WASHINGTON (TND) — Many homeowners across the country face an increasingly difficult time getting affordable property insurance. It's leaving some with inadequate and sometimes no coverage at all when disaster strikes.
Spotlight on America National Investigative Correspondent Angie Moreschi looks into what's driving this trend and which states are the worst when it comes to getting homeowners insurance.
From tornadoes to wildfires to severe storms, extreme weather is sweeping across many parts of the country this summer wreaking havoc and causing destruction for homeowners.
Data shows these damaging weather events are increasing in frequency and intensity nationwide, and homeowners are paying the price with some insurance companies bailing out on coverage in high-risk areas.
It absolutely is bad for consumers,” American Policyholder Association Executive Director Doug Quinn told Spotlight on America. “What it comes down to is a lot of these carriers are saying, we no longer want to accept risk in this state.”
Most recently, State Farm and Allstate, two of the nation’s biggest insurance carriers, stopped writing new policies in California citing the severe hazard of wildfires.
That follows a similar pull-back by several companies in hurricane-vulnerable Florida, including both Farmers and AIG, which stopped taking new customers in the state in June.
It’s set homeowners up for skyrocketing rates.
Vince Arcuri is a longtime real estate agent in Tampa and says he’s used to seeing double-digit insurance hikes for homeowners, but nothing prepared him for the bill his own dad got this year.
ARCURI: "All of a sudden, we got the premium this year, and he opened up the mail and it was up 100%, year over year."
MORESCHI: "100%!"
ARCURI: "It went up from $2000 to $4000."
MORESCHI: "What was your reaction?
ARCURI: "Well, we were stunned."
Frankie Arcuri, 86, has lived in the 1,100 square foot home that his parents built for most of his life and says he’s never seen anything like this.
“It was like double. I live on Social Security, and it's too much money,” Mr. Arcuri said.
Homeowners across Florida are getting hit with similar increases, driving some to take drastic measures.
Homeowner Larry Bendik decided to cancel his coverage altogether, after getting hit with a $1,200 premium increase, last fall.
MORESCHI: "So, you made a pretty big decision to go self-insured."
BENDIK: "Yes."
MORESCHI: "Was that a hard decision?

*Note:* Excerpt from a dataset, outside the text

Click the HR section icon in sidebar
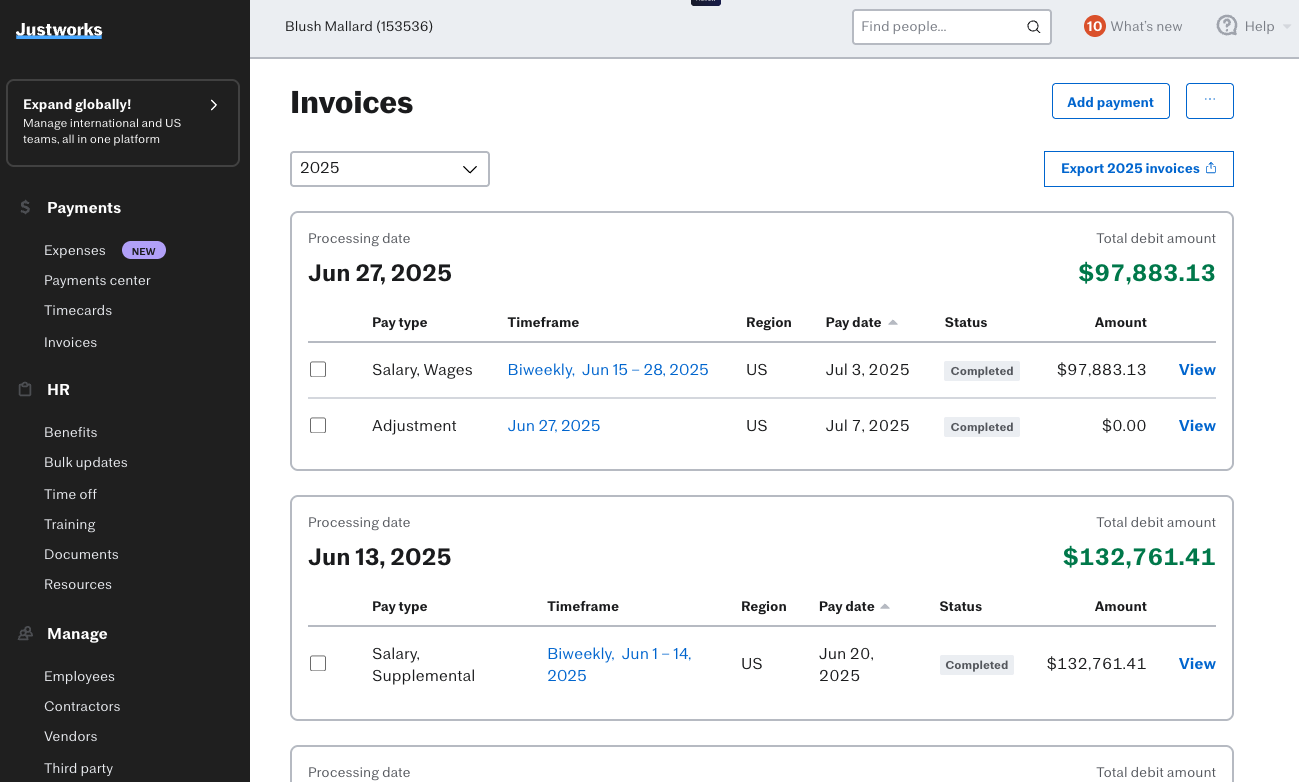Viewport: 1299px width, 782px height. pos(23,389)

I mean, that's a little risky."
BENDIK: "Even if something happened, I would still get stuck with a big bill anyway. You know, it didn’t make sense to pay that premium and get very little in return."
Bendik says, even if he paid the increase, his insurance would only have covered about half the value of his home in a catastrophic disaster, so he decided to take a calculated risk and self-insure.
It’s something a growing number of Floridians are doing when their homes are paid off. The Insurance Information Institute estimates about 7% of homeowners nationwide self-insure. In Florida, that number is double at 14%.
Self-insuring is only an option if your home is paid off because homeowners with a mortgage are required to have property insurance.
Despite the insurance crisis playing out in Florida and California, those high-profile disaster states are actually not considered the most expensive for homeowners’ insurance in the country.
According to Insurance.com, that distinction belongs to three states in tornado alley:
Florida is in the news a lot and the peril is big in California, but what people don’t understand is these Midwest states are getting hammered constantly,” Doug Quinn with the American Policyholders Association explained.
When it comes to premiums based on private insurance, Florida ranks in the middle at $2,426 and California was among the lowest at just under $1,400.
Those numbers, however, are based on a survey of rates from major insurance carriers in each state. They don’t account for hundreds of thousands of customers who can no longer get private insurance in those states and have been driven into state-backed insurers of last resort, like Citizens in Florida and FAIR in California.
Friedlander blames insurance fraud and lawsuits for driving many companies to limit or pull out of the Sunshine State, forcing a record number of homeowners into Citizens. More than 1.3 million Floridians now get their insurance through that state’s insurer of last resort.
We've never seen anything like this across the country,” Friedlander said. “The state-backed insurer is also the largest insurer. More than 15% market share. Because you can't find coverage with the private insurer.”
Also in California, the Insurance Information Institute says the rates are artificially low because state regulations cap what insurance companies can charge.
“Insurance just doesn't work that way. If insurance companies cannot charge the correct rates for the risks they write, they're not going to stay in that market,” Insurance Information Institute spokesperson Mark Friedlander told Spotlight on America, referring to big carriers like Allstate and State Farm, which recently pulled back on covering homeowners in the Golden State.
Taking into account shrinking coverage options, in addition to cost, the Insurance Information Institute ranks California as one of the five worst states and puts Florida at the top of the list.
It's all left life-long Floridians like the Arcuri’s wondering whether Florida has become unaffordable for the average homeowner.
“It’s frustrating. Florida is really becoming too expensive for people like my dad. Retirees used to come here all the time, but they’re going to have to find another place because regular folks are getting priced out,” Vince Arcuri said.